Post this in the bathroom.
"Now it really is true that the trees do care-

And if she in the stall ever runs out of ply

Think of the plants and don't spare her a square

Then tell her you're saving the Earth, that's why"

Or this one
Toilet Paper
by Lionel E. Deimel

Roll of toilet paper

While sitting on the toilet,

Mulling over some great issue,

I suddenly became aware

Of needing toilet tissue.

The roll was nearly empty

In its holder on the wall;

No spares were in the cabinet

Or closet in the hall.

And, later, when I chanced to use

The powder room downstairs,

The want of paper, yet again,

Would catch me unawares.

I had to go to market

To replenish my supply

Of aloe-laced and comfort-quilted

Rolls of double-ply.

I remembered I was out of eggs

And instant oatmeal, too;

I only had one tea bag,

And I needed more shampoo.

I thought of writing out a list

For checking at the store,

But listing so few things to buy

Seemed such a needless chore.

I soon was walking through the aisles

With shampoo in my cart,

I picked up eggs and rice?on sale?

And cherries for a tart.

Cans of cat food were on special,

So I purchased quite a few;

I bought my tea and oatmeal

And some beef chunks for a stew.

I had five bags of groceries

When, finally, I returned

And flopped down on my easy chair

For rest I thought I?d earned.

But, later, in the bathroom,

I would have the revelation

That I?d bought no toilet tissue

For my current situation.

MadamDeathstare · 28/11/2010 01:12

This reply has been deleted

Message withdrawn at poster's request.

onmyfeet · 28/11/2010 01:21

Who are you asking MDS? If me, (last post before yours) No.

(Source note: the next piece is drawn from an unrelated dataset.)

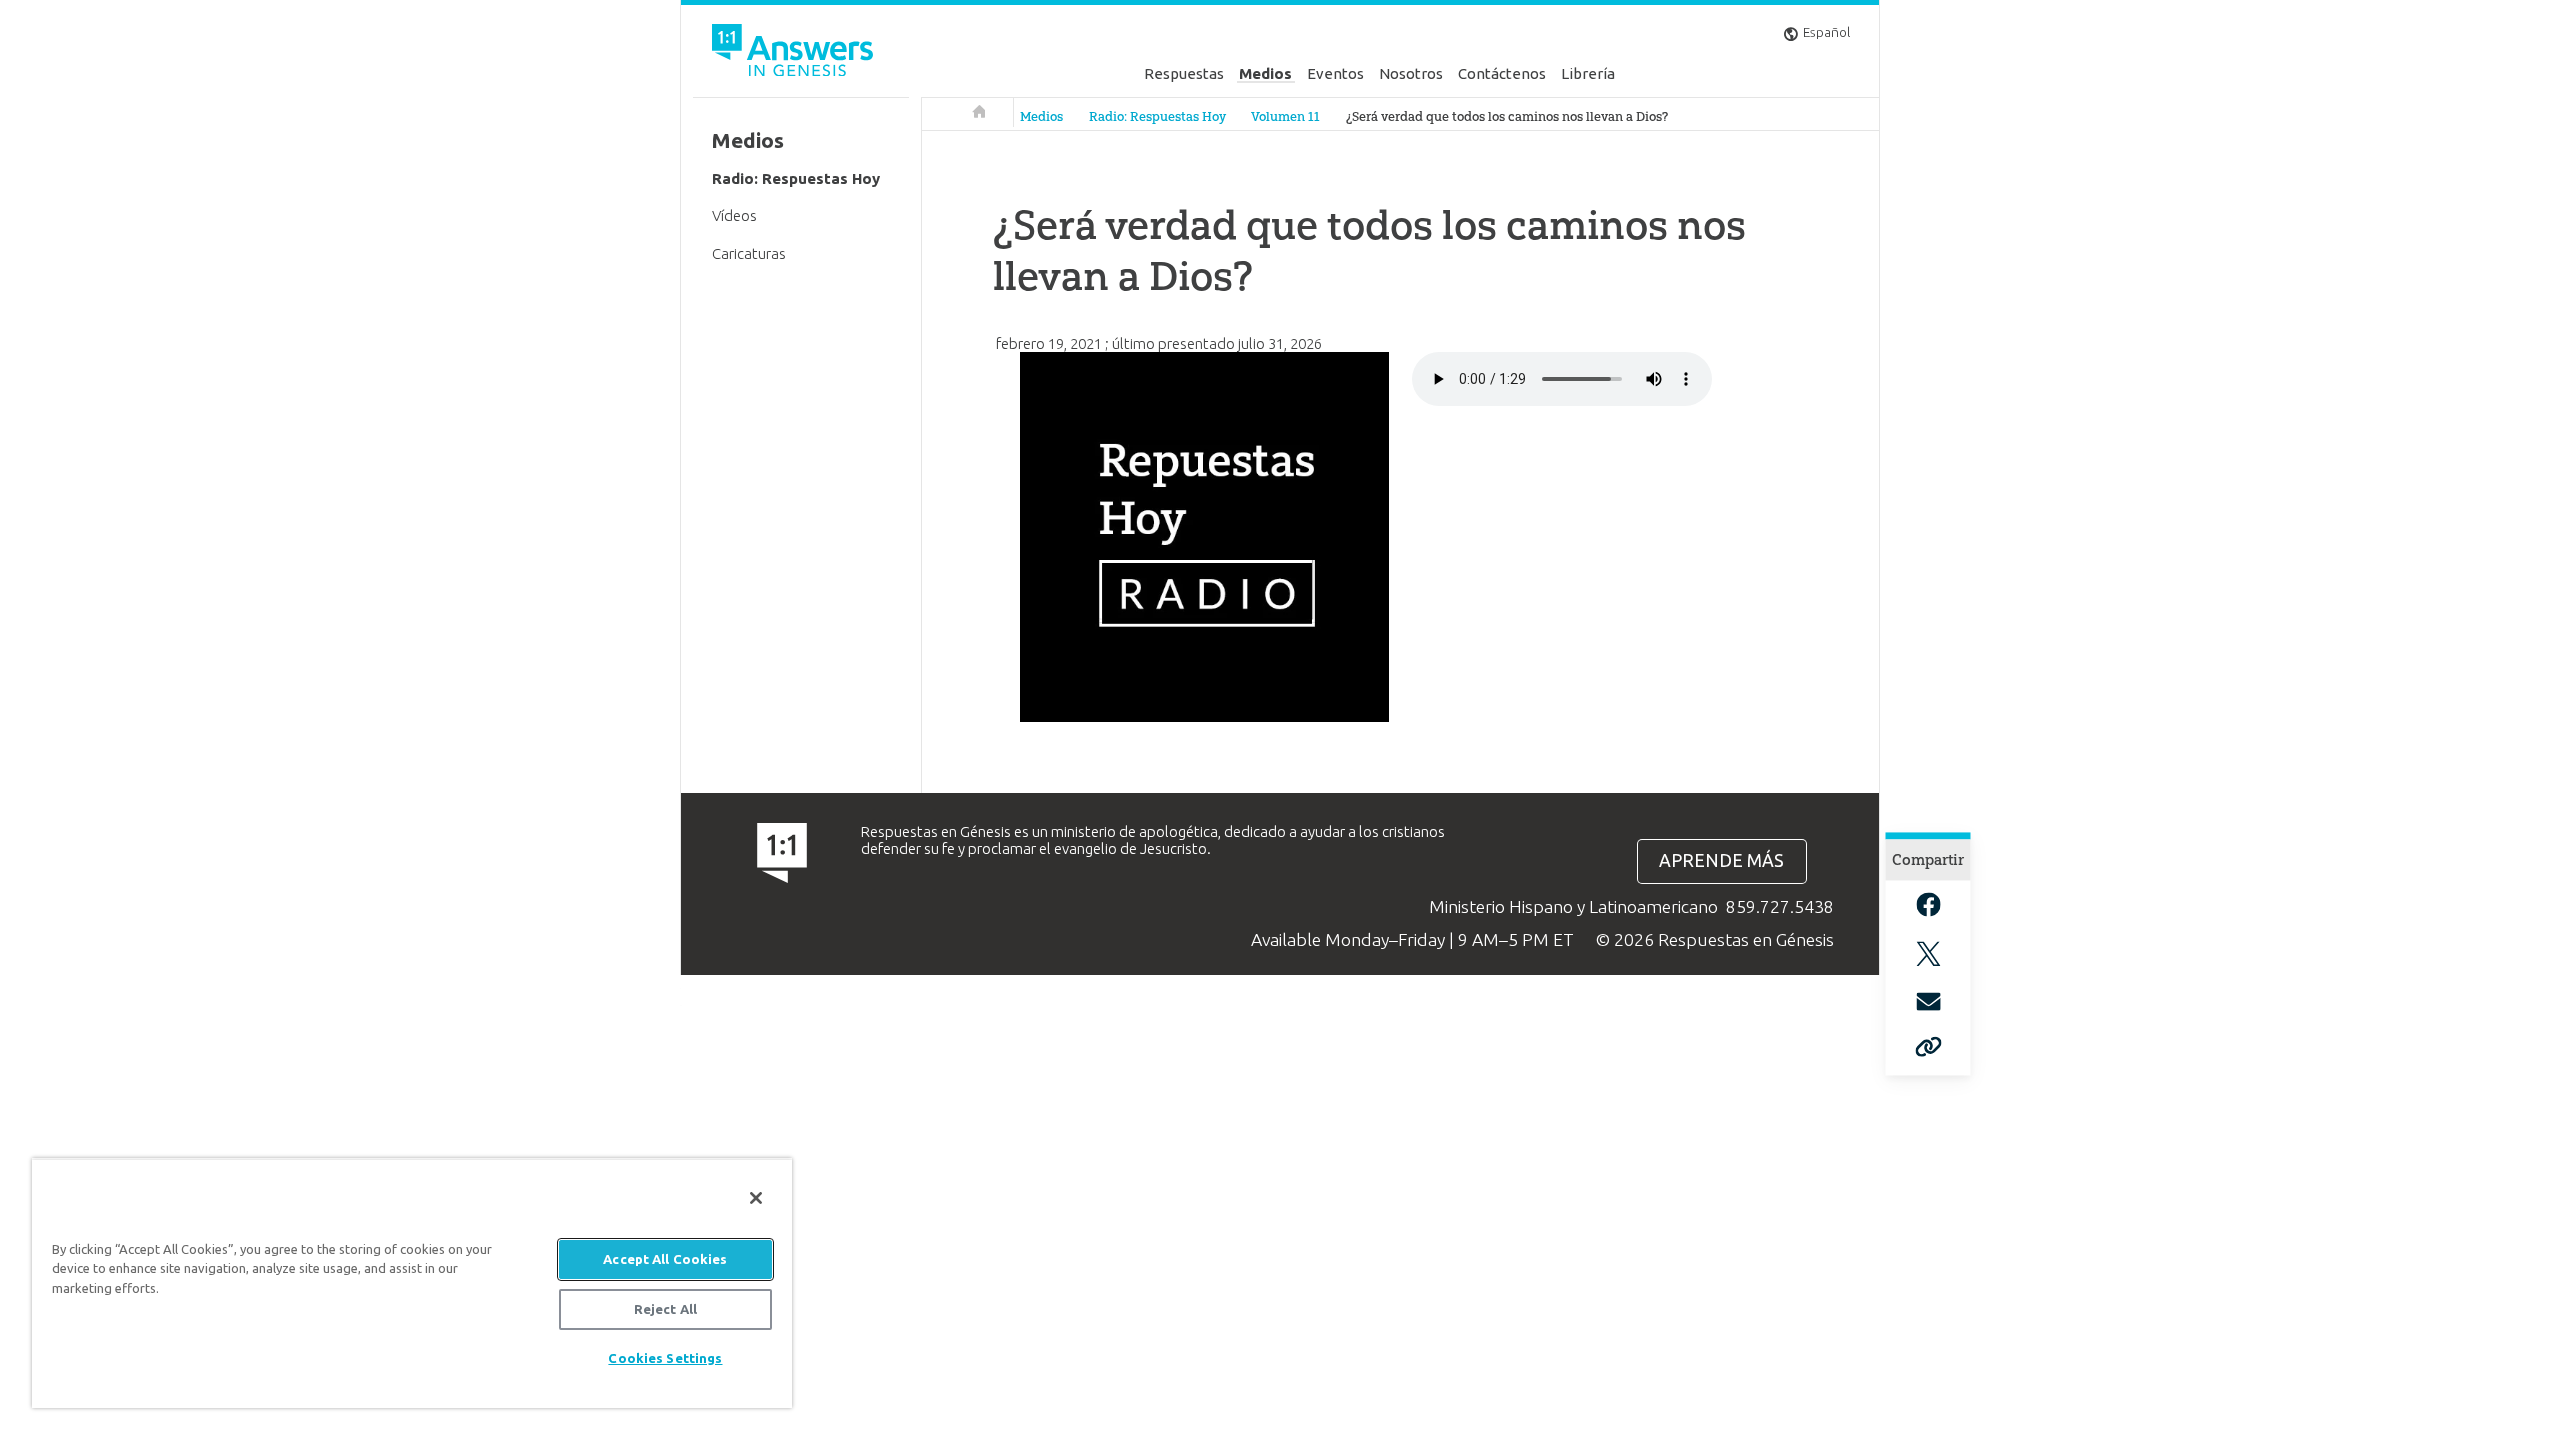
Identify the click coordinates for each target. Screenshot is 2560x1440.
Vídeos (734, 215)
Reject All (665, 1309)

MadamDeathstare · 28/11/2010 04:16

This reply has been deleted

Message withdrawn at poster's request.

diddl · 28/11/2010 07:31

OP-did you solve the mystery of the poo on the rug?

onmyfeet · 28/11/2010 08:34

MDS,Thank-you, but to google,as I didn't write it myself.

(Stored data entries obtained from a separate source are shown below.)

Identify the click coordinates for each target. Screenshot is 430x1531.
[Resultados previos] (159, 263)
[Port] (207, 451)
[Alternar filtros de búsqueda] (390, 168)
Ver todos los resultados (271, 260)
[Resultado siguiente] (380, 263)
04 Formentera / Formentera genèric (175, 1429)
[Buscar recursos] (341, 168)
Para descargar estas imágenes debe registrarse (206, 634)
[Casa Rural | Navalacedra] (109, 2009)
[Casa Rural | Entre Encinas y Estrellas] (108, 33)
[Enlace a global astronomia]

VivaLeBeaver · 28/11/2010 10:28

The poo on the rug was the dog's - smelt like dog poo so I can't blame my mum for that one.

In my defence the house isn't normally so disorganised or untidy but DH has gone away with work for 5 weeks. I'm working full time, finishing my dissertation for uni (has to be in in 3 weeks) and have a small child. On my own! I probably am sinking a bit.

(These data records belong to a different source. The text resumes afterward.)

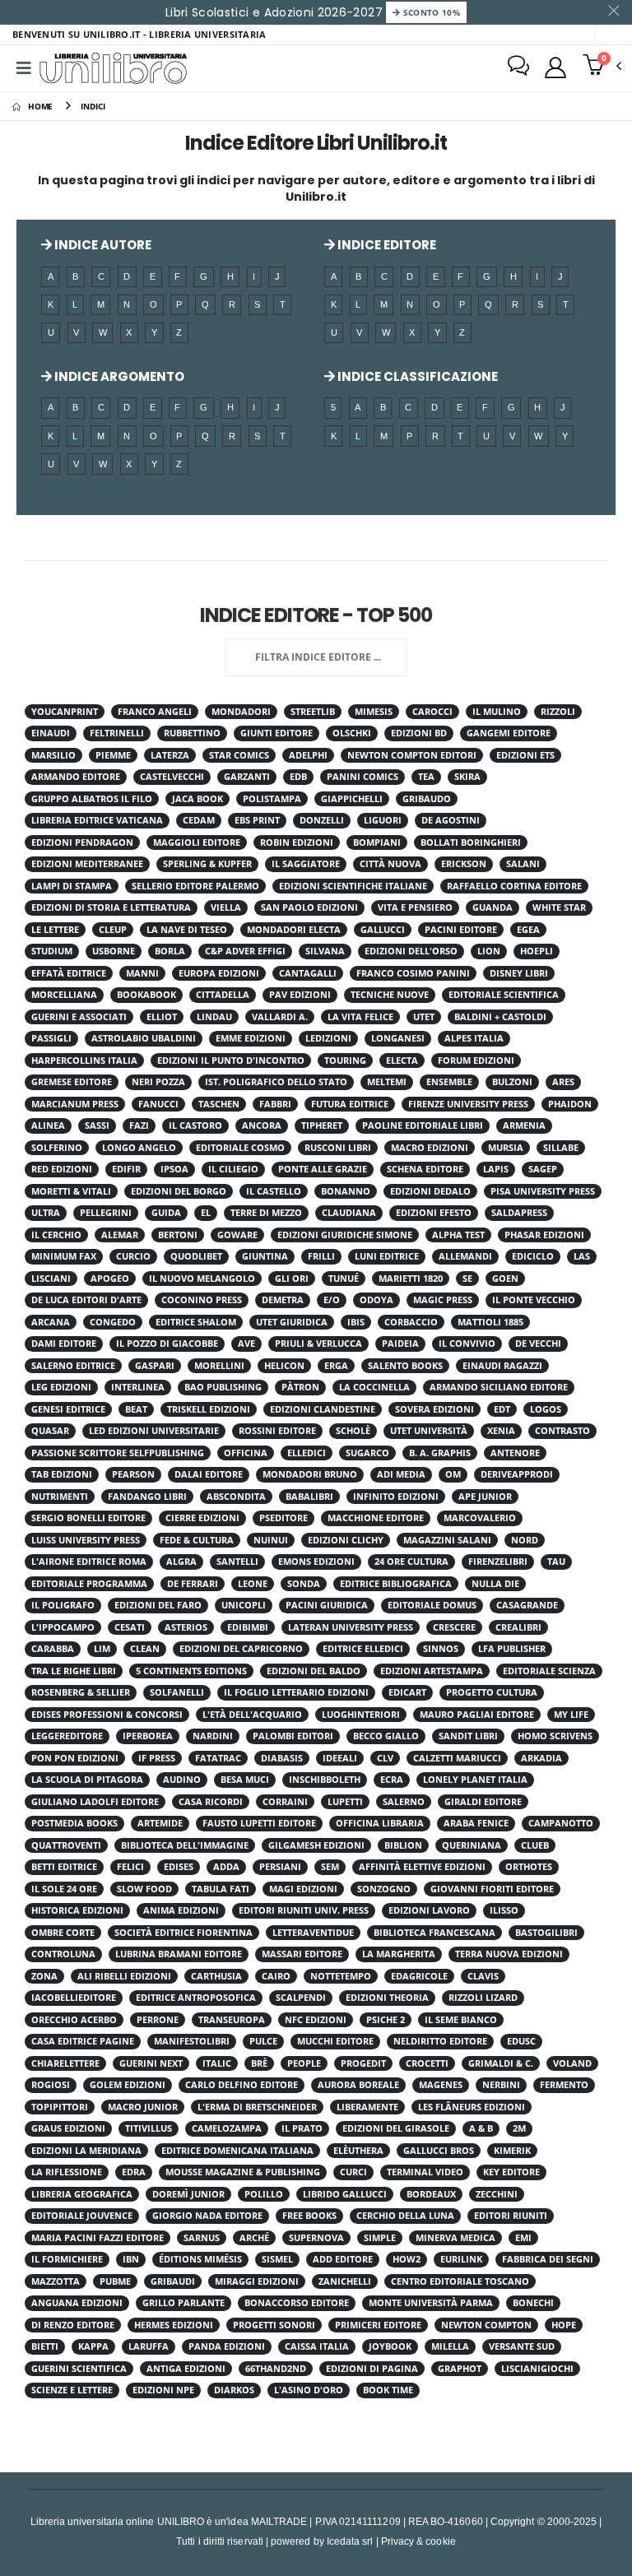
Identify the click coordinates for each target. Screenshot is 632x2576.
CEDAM (199, 820)
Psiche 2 (385, 2020)
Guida (166, 1212)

Mum doesn't help, just comes round and is rude. Well she is having dd one night a week as I don't finish work till really late one night. She pulled a face at pasta for dinner last night (I cooked), apparantly she's not keen on pasta.

OP posts:
plupervert · 28/11/2010 10:44

Ah, the dynamic is becoming clearer. She feels entitled to a comfortable crap in your house, emphasis on comfort. The sniffiness about the meal you provided (you provided) is an echo of her loo ny demands about loopaper!

blueshoes · 28/11/2010 10:55

OP, you are allowed to let standards slip. Those are heavy demands on you.

Your mother sounds like a nightmare.

LittleMissHissyFit · 28/11/2010 11:07

Viva, when you have got your life back under control again, please promise us the shireking harpies kind gentlewomen of MN something?

That you will stand up to her, and tell her that coming into someone's home just to have a Poo is not ON! It's rude, it's disrespectful and it's Ew.. Grin

To THEN scream at you for anything is totally unacceptable.

As for the pasta and pulling faces, tell her that perhaps the next time she lets herself into YOUR home without YOUR knowledge, that she could cook for YOU.

TELL her about the dog being let out and pooing on your DD bed. Tell her that her wandering through your house without your knowledge is intrusive.

Let us help you stand up to her. You can, and must do it. Ok so we all had a laugh at her sheer cheek (pardon the pun) but it's a more serious issue than that.

LittleMissHissyFit · 28/11/2010 11:08

shrieking

emptyshell · 28/11/2010 11:08

I thought I had it bad with half my family using us as a cheaper stop-off on the M1 instead of the services... at least they come for coffee - not a quick poo and run!

AllGoodNamesGone · 28/11/2010 14:15

I am sure if my mum were caught out near my house and had a key, she would see my toilet as fair game (unlikely as she lives 120 miles away!) and I wouldn't mind her doing so.

The thing is though, when she rang to tell me about the lack of loo roll, we would both end laughing till we cried and she wouldn't dream of being annoyed with me about it.